I am reading about infeasible start Newton method for equality constraint problems in the book Convex Optimization, written by Stephen Boyd and Lieven Vandenberghe. The algorithm is stated as follows:
My concern. I know that when it is stated "given $x \in \text{dom } f$", for example, it is meant that we can pick any vector $x$ to start our method, taking into account that it must belong to the domain of the function we are looking to minimize. The same logic can be applied to the choice of $\epsilon > 0,$ and to the constants $\alpha,\beta.$
On the other hand, I am not so sure this is true about $v$. I understand this $v$ is the Lagrange multiplier of the underlying optimization problem. Let us consider a generic problem of the form $$ \min f \\ \text{subject to } Ax = b $$
Then, the Lagrangian function is given by
$$ L(x,v) = f + v^\top(Ax-b).$$
Deriving and equaling to zero, it follows that
$$ \nabla f + A^\top v = 0. $$
So, shouldn't the element $v$ satisfy this condition? The way the algorithm is stated makes me think that I can pick an arbitrary $v$.

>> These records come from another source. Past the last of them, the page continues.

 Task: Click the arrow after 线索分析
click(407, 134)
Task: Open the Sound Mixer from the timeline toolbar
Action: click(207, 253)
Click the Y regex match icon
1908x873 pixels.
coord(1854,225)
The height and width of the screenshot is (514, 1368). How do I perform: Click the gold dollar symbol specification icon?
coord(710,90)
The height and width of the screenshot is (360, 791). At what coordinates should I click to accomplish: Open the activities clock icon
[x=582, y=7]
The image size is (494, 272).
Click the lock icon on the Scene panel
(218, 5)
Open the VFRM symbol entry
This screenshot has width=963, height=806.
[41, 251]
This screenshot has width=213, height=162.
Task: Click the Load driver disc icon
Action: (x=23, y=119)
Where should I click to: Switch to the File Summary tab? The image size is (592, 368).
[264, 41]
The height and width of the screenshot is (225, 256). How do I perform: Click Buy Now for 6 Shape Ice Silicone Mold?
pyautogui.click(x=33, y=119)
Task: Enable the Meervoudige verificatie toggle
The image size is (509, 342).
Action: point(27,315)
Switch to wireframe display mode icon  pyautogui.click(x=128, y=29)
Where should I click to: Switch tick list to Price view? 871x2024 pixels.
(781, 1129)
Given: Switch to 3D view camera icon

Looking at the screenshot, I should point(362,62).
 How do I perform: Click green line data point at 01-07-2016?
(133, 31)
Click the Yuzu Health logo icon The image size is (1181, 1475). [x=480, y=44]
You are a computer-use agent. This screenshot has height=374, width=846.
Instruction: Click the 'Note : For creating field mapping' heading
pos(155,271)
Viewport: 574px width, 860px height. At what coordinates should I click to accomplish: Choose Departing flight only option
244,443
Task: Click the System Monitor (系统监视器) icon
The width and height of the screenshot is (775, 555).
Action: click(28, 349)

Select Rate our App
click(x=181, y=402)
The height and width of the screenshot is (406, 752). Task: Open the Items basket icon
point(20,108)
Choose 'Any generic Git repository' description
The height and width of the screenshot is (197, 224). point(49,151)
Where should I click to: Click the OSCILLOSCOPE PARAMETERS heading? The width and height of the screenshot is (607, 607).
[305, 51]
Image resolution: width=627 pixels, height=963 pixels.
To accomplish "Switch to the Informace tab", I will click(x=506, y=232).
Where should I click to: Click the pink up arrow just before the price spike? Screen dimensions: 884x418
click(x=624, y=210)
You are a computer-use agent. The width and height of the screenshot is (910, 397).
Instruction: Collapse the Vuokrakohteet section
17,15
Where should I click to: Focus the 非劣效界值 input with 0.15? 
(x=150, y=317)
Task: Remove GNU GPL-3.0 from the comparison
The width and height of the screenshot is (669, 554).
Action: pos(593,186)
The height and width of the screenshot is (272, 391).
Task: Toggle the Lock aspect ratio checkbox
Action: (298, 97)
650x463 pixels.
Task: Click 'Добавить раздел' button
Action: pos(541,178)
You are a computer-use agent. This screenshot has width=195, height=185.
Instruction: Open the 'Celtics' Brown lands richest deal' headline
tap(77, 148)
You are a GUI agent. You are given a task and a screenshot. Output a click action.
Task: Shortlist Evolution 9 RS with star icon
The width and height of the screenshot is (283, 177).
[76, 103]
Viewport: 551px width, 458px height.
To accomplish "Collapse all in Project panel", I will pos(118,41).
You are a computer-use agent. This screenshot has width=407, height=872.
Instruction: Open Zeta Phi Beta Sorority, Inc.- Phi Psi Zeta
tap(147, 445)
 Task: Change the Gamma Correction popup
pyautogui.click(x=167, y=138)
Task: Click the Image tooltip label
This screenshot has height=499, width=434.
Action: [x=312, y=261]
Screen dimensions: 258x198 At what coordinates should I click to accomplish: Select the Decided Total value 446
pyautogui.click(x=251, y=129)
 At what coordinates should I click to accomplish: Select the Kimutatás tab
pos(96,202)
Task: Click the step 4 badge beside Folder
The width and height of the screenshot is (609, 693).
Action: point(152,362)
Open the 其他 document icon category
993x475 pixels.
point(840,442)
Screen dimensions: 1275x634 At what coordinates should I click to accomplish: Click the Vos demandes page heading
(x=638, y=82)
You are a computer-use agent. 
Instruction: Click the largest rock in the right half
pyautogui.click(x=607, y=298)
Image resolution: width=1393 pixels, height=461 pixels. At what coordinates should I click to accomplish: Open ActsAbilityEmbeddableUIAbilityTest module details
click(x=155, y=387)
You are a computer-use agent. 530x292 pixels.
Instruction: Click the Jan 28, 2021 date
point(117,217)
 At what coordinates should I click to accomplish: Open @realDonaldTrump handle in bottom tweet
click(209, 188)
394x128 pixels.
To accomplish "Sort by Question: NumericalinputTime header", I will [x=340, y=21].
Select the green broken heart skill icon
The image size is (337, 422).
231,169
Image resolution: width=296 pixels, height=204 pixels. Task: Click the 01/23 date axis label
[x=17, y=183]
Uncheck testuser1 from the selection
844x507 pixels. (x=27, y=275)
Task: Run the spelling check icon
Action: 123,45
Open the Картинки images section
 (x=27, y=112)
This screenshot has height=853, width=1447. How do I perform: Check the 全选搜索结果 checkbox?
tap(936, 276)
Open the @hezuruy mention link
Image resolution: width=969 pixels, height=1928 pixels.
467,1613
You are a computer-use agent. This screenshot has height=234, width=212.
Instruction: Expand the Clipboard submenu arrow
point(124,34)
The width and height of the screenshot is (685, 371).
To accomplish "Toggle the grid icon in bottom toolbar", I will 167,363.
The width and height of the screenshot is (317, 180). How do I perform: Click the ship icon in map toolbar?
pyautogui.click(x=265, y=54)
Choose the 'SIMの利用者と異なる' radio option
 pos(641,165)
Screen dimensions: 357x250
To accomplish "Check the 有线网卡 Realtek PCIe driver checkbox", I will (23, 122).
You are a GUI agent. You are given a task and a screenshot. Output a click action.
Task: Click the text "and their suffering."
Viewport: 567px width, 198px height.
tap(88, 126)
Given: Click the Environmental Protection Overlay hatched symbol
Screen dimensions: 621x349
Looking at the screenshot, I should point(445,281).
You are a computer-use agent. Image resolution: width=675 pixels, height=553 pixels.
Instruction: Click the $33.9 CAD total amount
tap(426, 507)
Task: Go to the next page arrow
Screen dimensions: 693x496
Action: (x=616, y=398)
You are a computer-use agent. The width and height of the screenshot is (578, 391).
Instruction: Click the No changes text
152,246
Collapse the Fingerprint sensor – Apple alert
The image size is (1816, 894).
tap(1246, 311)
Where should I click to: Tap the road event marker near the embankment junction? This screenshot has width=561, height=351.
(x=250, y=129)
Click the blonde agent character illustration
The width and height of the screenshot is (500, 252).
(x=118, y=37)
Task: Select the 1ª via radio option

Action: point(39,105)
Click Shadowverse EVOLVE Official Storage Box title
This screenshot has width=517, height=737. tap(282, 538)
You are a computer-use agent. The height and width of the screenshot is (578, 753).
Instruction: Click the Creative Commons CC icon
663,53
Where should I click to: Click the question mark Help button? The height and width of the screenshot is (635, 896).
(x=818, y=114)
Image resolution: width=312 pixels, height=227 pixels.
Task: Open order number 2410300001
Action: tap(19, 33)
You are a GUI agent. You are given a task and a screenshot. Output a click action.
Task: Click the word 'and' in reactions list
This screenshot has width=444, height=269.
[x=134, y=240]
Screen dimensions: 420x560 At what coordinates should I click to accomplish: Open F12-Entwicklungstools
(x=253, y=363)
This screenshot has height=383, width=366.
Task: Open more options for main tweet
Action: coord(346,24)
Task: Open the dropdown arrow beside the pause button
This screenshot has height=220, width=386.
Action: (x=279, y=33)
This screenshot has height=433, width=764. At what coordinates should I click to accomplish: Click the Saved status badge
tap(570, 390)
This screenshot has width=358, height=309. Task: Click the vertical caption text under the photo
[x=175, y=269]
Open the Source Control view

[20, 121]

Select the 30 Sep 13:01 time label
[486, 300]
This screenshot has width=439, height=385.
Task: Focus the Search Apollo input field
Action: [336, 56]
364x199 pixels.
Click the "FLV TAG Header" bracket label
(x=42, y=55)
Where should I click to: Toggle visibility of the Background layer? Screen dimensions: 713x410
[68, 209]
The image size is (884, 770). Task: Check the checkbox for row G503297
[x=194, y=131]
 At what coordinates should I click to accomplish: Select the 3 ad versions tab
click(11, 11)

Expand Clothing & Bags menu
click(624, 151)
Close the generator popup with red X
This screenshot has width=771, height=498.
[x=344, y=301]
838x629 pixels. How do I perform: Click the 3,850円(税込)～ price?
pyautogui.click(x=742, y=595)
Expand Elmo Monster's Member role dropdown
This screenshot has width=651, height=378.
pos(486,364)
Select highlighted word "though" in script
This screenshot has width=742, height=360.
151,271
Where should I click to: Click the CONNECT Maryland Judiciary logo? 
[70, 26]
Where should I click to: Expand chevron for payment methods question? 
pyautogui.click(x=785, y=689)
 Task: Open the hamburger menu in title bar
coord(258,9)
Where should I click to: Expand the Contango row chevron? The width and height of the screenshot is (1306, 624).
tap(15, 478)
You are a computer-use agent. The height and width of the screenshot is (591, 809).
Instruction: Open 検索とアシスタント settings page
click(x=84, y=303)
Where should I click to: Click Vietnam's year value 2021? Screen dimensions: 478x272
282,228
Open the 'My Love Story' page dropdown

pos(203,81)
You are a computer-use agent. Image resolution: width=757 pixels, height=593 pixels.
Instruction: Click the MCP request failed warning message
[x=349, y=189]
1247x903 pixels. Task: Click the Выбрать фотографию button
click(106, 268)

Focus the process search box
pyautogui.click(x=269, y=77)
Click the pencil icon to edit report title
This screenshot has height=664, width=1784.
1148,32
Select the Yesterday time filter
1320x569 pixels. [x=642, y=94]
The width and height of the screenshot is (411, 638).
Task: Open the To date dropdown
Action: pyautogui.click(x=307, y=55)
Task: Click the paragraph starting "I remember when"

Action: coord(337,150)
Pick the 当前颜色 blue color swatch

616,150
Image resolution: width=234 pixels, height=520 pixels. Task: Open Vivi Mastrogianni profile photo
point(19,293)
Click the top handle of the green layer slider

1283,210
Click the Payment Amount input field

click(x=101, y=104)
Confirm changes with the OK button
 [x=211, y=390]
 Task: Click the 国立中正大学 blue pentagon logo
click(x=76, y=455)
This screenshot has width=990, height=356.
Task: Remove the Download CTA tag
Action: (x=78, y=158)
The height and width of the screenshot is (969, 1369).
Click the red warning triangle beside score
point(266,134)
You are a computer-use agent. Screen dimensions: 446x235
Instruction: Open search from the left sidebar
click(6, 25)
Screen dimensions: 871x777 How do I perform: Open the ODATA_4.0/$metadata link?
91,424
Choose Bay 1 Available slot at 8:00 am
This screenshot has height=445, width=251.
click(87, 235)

Furthermore, is this $v$ just a number or a vector?
Thanks for any help in advance.
Best Answer
As Elias mentioned in a comment, $\nu$ is indeed a vector in $\mathbb{R}^p$, where $x\in\mathbb{R}^n$ and $A\in\mathbb{R}^{p\times n}$. To answer your primary question, no, the starting point $\nu_0$ does not have to satisfy the optimality condition. The reason is that we are using Newton's method to iteratively update both $x$ and $\nu$ to minimize the combined primal and dual residual. That is, update $x$ and $\nu$ to successsively decrease the norm of the following function:
$$ r(x,\nu) = \begin{pmatrix}\nabla f + A^\top\nu\\ Ax-b\end{pmatrix}. $$
The final values of $x$ and $\nu$ will satisfy the primal and dual optimality conditions up to the tolerance of the Newton iteration if it converges. However, it is not true that the initial guesses $x_0$ and $\nu_0$ can be completely arbitrary for a general $f$. Convergence is only guaranteed locally in general and one must typically make an initial guess close enough to the true solution, where "close enough" is determined by the Lipschitz constant of the Hessian of $f$.